The cyclist traveled the distance between points A and B in 3 hours. On the way back, he increased the speed by 2 km / h.
The cyclist traveled the distance between points A and B in 3 hours. On the way back, he increased the speed by 2 km / h. Therefore, the cyclist spent 30 minutes less on this path.

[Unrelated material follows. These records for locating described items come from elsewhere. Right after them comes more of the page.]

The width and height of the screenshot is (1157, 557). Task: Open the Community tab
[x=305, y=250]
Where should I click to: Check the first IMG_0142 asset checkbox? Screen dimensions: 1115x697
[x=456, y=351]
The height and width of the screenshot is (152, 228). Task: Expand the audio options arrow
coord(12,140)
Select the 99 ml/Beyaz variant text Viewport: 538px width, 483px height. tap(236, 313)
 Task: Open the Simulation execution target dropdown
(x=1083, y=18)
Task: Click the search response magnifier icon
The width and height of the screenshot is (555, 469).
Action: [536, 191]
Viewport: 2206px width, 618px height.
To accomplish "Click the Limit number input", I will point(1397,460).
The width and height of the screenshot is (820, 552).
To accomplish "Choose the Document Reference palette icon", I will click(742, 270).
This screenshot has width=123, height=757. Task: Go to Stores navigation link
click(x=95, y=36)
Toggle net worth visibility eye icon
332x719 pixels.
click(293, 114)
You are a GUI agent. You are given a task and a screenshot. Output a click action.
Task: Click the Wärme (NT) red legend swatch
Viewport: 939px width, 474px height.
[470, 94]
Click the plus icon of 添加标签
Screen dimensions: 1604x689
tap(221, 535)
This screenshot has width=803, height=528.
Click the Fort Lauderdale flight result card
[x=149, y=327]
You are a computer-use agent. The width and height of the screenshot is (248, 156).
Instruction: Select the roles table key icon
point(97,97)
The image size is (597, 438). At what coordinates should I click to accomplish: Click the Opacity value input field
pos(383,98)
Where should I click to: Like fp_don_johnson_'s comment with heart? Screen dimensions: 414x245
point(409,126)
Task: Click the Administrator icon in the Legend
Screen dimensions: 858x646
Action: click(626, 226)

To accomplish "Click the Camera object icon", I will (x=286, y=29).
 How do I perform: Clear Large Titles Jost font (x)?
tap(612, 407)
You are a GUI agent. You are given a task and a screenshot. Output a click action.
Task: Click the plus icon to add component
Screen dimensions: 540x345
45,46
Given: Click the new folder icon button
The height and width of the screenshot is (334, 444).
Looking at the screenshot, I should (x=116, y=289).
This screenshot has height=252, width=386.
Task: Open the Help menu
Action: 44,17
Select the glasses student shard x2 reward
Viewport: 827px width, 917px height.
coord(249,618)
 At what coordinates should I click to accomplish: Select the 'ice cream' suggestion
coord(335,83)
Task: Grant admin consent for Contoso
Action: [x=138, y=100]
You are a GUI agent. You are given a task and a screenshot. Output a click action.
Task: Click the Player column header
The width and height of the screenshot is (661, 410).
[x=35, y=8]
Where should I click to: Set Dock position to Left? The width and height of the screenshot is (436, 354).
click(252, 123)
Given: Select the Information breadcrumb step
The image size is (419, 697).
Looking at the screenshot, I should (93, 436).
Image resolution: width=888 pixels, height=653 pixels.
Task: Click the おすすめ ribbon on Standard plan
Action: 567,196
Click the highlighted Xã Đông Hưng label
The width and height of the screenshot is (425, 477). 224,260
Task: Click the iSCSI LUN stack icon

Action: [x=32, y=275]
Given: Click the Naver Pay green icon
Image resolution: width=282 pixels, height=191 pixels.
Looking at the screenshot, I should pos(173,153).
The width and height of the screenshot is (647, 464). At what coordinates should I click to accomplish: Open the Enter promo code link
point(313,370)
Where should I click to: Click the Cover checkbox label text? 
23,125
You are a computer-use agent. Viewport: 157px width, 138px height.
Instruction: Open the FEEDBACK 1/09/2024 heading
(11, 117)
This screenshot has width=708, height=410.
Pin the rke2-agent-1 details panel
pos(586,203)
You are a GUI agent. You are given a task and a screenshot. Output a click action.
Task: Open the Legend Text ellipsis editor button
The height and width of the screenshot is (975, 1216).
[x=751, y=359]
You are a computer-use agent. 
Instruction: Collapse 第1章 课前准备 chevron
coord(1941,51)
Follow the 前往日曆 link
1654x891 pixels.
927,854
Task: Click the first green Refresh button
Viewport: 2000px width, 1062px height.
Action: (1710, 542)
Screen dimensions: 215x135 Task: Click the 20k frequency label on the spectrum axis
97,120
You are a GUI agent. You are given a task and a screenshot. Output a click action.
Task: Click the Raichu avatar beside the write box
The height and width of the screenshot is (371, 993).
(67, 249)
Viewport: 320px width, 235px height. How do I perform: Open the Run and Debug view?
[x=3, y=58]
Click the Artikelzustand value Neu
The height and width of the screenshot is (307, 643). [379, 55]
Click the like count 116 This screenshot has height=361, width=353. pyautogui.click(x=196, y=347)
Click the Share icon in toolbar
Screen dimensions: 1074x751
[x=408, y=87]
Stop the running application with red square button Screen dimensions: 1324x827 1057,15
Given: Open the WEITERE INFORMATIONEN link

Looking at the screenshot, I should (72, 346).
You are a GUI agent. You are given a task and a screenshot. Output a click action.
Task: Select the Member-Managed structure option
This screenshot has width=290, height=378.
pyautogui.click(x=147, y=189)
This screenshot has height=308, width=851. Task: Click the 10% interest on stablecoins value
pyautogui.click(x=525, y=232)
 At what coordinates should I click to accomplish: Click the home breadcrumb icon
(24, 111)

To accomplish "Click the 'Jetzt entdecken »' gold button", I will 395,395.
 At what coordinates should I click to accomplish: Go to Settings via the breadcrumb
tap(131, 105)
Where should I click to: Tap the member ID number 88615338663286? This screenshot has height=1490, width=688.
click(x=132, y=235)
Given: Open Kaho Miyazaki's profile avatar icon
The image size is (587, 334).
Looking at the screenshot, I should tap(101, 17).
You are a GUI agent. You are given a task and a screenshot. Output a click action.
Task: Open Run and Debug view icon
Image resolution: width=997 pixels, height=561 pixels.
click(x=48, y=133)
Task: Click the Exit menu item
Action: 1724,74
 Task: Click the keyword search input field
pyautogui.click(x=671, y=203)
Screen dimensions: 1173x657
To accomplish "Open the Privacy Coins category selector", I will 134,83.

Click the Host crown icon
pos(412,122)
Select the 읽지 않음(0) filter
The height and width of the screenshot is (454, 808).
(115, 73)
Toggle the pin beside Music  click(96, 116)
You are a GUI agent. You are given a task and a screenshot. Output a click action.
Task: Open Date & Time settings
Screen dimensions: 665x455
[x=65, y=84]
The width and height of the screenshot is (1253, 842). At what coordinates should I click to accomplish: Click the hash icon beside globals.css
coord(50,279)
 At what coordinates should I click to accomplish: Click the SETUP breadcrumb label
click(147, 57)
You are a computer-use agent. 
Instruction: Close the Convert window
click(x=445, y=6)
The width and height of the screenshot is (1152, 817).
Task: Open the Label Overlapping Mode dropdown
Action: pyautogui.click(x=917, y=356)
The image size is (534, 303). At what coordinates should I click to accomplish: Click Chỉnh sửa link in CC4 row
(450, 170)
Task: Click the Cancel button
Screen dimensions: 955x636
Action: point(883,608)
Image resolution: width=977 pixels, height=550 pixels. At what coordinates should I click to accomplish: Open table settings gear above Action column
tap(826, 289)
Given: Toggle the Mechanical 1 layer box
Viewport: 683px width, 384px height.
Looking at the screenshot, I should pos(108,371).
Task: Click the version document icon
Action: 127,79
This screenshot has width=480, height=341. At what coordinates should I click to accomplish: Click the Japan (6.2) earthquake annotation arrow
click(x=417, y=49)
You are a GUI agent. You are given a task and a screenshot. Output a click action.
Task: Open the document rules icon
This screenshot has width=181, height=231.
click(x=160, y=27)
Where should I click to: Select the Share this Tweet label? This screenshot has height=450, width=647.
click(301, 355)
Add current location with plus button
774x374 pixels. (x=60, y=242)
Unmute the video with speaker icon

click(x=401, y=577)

At what speed did the cyclist go from point A to point B?
1. Suppose that the speed of the cyclist on the way from point A to point B was x km per hour.
2. Being on the way for 3 hours, he traveled the path (x * 3) = 3 km.
3. On the way back, the cyclist was driving at a speed of (x + 2) km per hour.
4. Since the cyclist spent 30 minutes less on the way back, therefore he was on the way for 3 hours – 30 minutes = 2 hours 30 minutes or 2.5 hours.
5. The path he traveled on the way back is 2.5 * (x + 2) km.
6. Let’s make an equation and find out the speed of the cyclist on the path and point A to point B, if both paths are equal.
3x = 2.5 * (x + 2);
3x = 2.5x + 5;
3x – 2.5x = 5;
0.5x = 5;
x = 5 / 0.5;
x = 10 km per hour.
Answer: The speed of a cyclist on the way from point A to point B is 10 km per hour.